Gerade weil die häufigeren und längeren familienbedingten Erwerbsunterbrechungen beziehungsweise Reduzierungen bei Frauen als eine der Ursachen für die angesprochenen Verdienstunterschiede ausge
macht wurden, ist es wichtig, zum einen die Betreuungsangebote für Kinder so flexibel wie möglich zu gestalten, zum anderen aber auch die Rückkehrmöglichkeiten nach Phasen der Erwerbsunterbrechung zu verbessern. Dazu gehören breit gestreute Angebote, die gemeinsam von der Bundesagentur für Arbeit, dem Bund und den Ländern erarbeitet wurden. Und auch die verstärkte Orientierung von Frauen auf zukunftsträchtige Berufe weg von den typischen Frauenberufen leistet einen wesentlichen Beitrag, um die immer noch vorhandenen Unterschiede in der Entlohnung zu überwinden.
Ich denke, Frau Dr. Seemann wird in ihrem Redebeitrag noch einmal darstellen, wie die Landesregierung an den dargestellten Problemstellungen arbeitet und welche Erfolge bereits zu verzeichnen sind. Von daher verbleibt mir an dieser Stelle nur, Sie um Zustimmung zu unserem Antrag zu bitten.
Es stimmt, Frau Tegtmeier, wir haben uns wirklich Gedanken gemacht, weil da noch ein Antrag 28 ist. Wir haben uns zuerst gefragt: Wollen die beiden uns nicht dasselbe erzählen? Und wer war der Schnellste von beiden?
Wenn ich mir angucke, wie dünn der Antrag ist, deswegen haben wir ein wenig auf Zeit gedrängt, denn ich denke mir, Frau Seemann, da passiert schon eine ganze Menge, und vielleicht ist es auch gut, wenn man dieses alles mal bündelt.
Frau Ministerin, weil Sie vorhin diese längere Öffnungszeit ansprachen. Das ist ja nur ein Problem, was wir zurzeit im KiföG haben. Um Gleichstellung, wie Sie hier als Überschrift sagen, auch wirklich leben zu können und für die Frauen vielleicht auch wirklich eine Verbesserung zu erreichen, möchte ich ein anderes Beispiel nennen. Zurzeit ist es so, dass die Kindergärten regional gebunden sind. Wenn eine Frau zum Beispiel in einen anderen Landkreis will, dann gibt es oft sehr viele Probleme. Das ist jetzt nicht so richtig sauber geregelt im KiföG.

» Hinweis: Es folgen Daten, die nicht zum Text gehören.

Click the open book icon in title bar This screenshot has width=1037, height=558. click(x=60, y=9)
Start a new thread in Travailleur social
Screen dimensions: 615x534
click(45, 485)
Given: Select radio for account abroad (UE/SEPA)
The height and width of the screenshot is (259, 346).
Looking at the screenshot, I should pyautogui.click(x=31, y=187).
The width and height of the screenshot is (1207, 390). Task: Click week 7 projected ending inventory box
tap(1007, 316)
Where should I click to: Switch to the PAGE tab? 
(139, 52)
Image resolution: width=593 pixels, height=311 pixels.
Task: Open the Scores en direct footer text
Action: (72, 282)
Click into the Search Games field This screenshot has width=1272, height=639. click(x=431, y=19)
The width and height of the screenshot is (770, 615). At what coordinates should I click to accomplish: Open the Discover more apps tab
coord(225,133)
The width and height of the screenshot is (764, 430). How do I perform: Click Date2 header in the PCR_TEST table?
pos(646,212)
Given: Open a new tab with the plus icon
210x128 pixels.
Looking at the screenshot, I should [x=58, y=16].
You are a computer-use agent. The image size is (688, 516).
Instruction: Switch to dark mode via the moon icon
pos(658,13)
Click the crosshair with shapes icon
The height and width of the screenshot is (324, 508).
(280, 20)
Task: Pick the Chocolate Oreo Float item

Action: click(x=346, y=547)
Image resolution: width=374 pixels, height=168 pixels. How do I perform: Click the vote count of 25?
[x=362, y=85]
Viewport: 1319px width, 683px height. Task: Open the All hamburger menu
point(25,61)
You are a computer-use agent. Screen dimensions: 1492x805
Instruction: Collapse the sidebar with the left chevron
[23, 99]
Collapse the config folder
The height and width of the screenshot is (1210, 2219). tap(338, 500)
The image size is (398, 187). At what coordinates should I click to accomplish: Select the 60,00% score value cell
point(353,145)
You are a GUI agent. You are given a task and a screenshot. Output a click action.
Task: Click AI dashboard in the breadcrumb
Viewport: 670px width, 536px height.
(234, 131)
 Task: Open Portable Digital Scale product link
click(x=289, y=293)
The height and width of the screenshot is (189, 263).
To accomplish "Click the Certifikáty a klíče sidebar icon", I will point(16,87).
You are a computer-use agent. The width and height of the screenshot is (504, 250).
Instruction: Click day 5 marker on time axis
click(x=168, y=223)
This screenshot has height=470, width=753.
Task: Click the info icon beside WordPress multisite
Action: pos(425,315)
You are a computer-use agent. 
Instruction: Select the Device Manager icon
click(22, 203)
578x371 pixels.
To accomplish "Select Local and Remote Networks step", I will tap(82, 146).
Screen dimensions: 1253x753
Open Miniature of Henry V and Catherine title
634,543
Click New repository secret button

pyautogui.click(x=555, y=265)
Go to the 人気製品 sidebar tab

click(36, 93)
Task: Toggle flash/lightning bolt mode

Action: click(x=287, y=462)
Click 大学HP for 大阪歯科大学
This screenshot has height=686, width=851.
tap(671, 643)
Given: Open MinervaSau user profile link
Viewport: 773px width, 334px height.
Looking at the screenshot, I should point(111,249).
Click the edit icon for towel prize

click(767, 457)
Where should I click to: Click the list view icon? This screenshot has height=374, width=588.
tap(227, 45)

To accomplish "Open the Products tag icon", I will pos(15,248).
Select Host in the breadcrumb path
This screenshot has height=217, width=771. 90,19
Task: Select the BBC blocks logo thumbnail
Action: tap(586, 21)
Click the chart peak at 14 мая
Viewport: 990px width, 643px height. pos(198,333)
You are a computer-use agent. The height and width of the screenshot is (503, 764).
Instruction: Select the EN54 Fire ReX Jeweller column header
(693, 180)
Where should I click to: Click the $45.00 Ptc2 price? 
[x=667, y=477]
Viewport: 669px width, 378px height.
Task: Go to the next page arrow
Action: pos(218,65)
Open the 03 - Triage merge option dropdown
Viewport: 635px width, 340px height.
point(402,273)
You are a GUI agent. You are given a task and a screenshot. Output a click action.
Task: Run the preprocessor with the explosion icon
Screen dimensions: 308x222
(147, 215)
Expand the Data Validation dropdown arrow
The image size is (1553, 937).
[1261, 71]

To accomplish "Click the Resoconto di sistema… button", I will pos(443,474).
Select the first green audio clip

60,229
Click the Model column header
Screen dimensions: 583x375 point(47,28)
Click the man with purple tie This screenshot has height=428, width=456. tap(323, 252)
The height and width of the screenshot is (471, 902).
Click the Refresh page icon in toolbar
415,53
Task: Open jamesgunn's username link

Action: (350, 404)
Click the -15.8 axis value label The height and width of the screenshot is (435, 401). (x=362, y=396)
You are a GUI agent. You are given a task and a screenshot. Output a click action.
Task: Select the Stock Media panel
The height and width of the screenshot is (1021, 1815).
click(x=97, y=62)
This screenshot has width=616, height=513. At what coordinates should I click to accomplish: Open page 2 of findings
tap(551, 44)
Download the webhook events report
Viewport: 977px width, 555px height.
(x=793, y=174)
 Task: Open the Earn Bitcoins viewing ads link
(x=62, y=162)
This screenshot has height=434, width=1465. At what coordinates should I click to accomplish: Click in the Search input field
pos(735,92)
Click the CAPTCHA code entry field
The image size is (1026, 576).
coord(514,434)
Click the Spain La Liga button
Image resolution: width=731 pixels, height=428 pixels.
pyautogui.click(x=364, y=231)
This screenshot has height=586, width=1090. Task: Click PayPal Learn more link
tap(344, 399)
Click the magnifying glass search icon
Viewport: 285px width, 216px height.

Das klappt aber nicht, Frau Linke, das wissen Sie auch. Das wussten Sie auch bei Inkrafttreten des Gesetzes.
Und weil wir über Gleichstellung reden: Man muss Gleichstellung auch lieben. Die Studie, die rumgeschickt worden ist von Prognos, geht nur an Frauen. Ich bin da als Vater nicht mit aufgenommen worden.
Meine Frau ist angeschrieben worden. Dann muss man das Thema auch lieben. Das sind so Kleinigkeiten, wo ich einfach sage, dass man das Thema auch lieben muss.
Wir haben ein Sprichwort: Machen, nicht reden! Hier ist schon viel gesagt worden. Ich finde, wir sollten im Augenblick anfangen, viele Sachen umzusetzen. Das war auch unser Grund, den Änderungsantrag zu stellen, um sozusagen das wichtige Thema damit zu unterstützen, zu sagen, wir müssen es schneller hinkriegen. Ich habe gestern schon mal an dieser Stelle gesagt, ich wünsche mir wirklich eine Novellierung des KiföG, einen Gesetzentwurf zum 30.06.2009, weil wir dann in der Zeit sind. Dann können wir viele Sachen einarbeiten. Insofern werbe ich noch mal für unseren Änderungsantrag, dass wir ein wenig schneller werden.